Neurology. 2026 Apr 28;106(8):e214834. doi: 10.1212/WNL.0000000000214834. Epub 2026 Apr 6.
ABSTRACT
OBJECTIVES: Industry payments to clinicians influence prescribing, limiting use of lower-cost generics, and leading to nonadherence. This study of prescribing for multiple sclerosis examined whether payments from brand-name drug manufacturers were associated with prescribing of brand-name glatiramer and dimethyl fumarate after generics became available.
METHODS: This cross-sectional study used 2021-2022 Open Payments data and 2022-2023 Medicare Part D prescription data. Payments from Teva (glatiramer) and Biogen (dimethyl fumarate) were categorized as none, <$1,000, or ≥$1,000. The outcome was the proportion of brand-name prescriptions per clinician, categorized as low (<20%), medium (20%-79%), or high (≥80%). Associations were assessed using multinomial logistic regression, adjusting for prescriber type, prescription volume, and geographic region.
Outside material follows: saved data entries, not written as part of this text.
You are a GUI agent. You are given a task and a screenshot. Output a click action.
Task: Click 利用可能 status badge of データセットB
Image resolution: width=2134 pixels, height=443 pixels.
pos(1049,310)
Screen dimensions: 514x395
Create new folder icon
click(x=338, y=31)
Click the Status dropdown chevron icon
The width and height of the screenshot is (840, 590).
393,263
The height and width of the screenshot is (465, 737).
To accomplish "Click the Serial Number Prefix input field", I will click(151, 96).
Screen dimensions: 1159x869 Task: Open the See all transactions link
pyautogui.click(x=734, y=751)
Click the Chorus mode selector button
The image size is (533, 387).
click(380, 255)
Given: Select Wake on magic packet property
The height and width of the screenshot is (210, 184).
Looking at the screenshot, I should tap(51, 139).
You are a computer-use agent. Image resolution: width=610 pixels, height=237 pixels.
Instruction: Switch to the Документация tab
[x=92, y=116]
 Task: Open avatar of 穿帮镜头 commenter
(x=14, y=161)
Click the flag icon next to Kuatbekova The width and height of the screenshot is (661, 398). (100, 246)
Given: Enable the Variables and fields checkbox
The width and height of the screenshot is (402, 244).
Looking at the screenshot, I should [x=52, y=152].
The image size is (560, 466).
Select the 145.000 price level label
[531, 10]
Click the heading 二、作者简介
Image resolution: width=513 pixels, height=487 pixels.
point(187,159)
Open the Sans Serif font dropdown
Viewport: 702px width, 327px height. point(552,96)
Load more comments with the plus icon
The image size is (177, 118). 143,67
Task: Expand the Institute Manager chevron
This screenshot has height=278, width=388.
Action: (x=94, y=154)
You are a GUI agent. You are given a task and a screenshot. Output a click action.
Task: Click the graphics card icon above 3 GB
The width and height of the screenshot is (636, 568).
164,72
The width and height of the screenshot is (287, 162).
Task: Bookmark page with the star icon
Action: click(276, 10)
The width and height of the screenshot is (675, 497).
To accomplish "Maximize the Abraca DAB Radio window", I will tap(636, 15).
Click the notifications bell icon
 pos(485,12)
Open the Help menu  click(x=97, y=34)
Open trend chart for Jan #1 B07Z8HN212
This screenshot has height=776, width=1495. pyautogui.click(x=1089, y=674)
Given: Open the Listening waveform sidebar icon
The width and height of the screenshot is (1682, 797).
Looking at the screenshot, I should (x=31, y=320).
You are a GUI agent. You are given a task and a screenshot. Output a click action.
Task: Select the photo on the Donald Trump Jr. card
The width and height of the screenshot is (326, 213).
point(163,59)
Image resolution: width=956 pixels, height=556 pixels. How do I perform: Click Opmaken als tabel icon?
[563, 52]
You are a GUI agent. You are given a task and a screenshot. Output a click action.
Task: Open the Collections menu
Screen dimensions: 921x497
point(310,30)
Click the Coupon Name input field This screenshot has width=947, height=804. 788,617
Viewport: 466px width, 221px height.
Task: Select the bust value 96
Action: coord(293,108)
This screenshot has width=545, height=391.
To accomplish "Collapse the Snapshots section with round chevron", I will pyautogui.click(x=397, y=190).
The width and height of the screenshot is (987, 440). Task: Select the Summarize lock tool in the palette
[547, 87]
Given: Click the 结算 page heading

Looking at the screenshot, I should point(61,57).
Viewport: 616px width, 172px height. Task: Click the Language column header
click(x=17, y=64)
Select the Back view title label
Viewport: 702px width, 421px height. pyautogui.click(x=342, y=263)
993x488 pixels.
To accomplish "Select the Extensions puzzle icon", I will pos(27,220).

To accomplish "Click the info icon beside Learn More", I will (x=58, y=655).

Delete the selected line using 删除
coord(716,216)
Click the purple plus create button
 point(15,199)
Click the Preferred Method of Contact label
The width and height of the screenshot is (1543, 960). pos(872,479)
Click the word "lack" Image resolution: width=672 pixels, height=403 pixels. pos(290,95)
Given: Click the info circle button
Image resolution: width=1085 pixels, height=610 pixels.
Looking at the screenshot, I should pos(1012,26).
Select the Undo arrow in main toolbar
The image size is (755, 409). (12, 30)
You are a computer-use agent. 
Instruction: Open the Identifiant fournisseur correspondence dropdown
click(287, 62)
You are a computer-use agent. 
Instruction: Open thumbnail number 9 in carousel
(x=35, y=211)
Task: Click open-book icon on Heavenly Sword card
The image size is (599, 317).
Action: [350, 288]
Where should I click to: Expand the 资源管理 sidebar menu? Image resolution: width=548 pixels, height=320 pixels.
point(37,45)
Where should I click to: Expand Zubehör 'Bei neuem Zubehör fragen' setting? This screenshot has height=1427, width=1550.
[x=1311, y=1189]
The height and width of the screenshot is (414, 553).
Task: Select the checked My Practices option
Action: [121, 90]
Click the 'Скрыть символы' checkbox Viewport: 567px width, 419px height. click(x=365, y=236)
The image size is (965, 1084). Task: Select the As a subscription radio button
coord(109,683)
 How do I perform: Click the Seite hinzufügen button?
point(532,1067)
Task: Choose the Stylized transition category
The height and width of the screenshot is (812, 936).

RESULTS: Among 2,675 glatiramer and 2,138 dimethyl fumarate prescribers, 1,026 (38.4%) and 1,238 (57.9%) received payments, respectively. Receiving ≥$1,000 in payments was associated with a greater odds of high brand-name prescribing for glatiramer (adjusted odds ratio [aOR] 4.21, 95% CI 1.81-9.81, p < 0.001) and dimethyl fumarate (aOR 2.53, 95% CI 1.57-4.07, p < 0.001). Payments <$1,000 were also associated with higher brand-name prescribing.
DISCUSSION: Payments to clinicians were associated with lower uptake of generic versions of 2 MS drugs, resulting in higher spending by patients and the US health care system.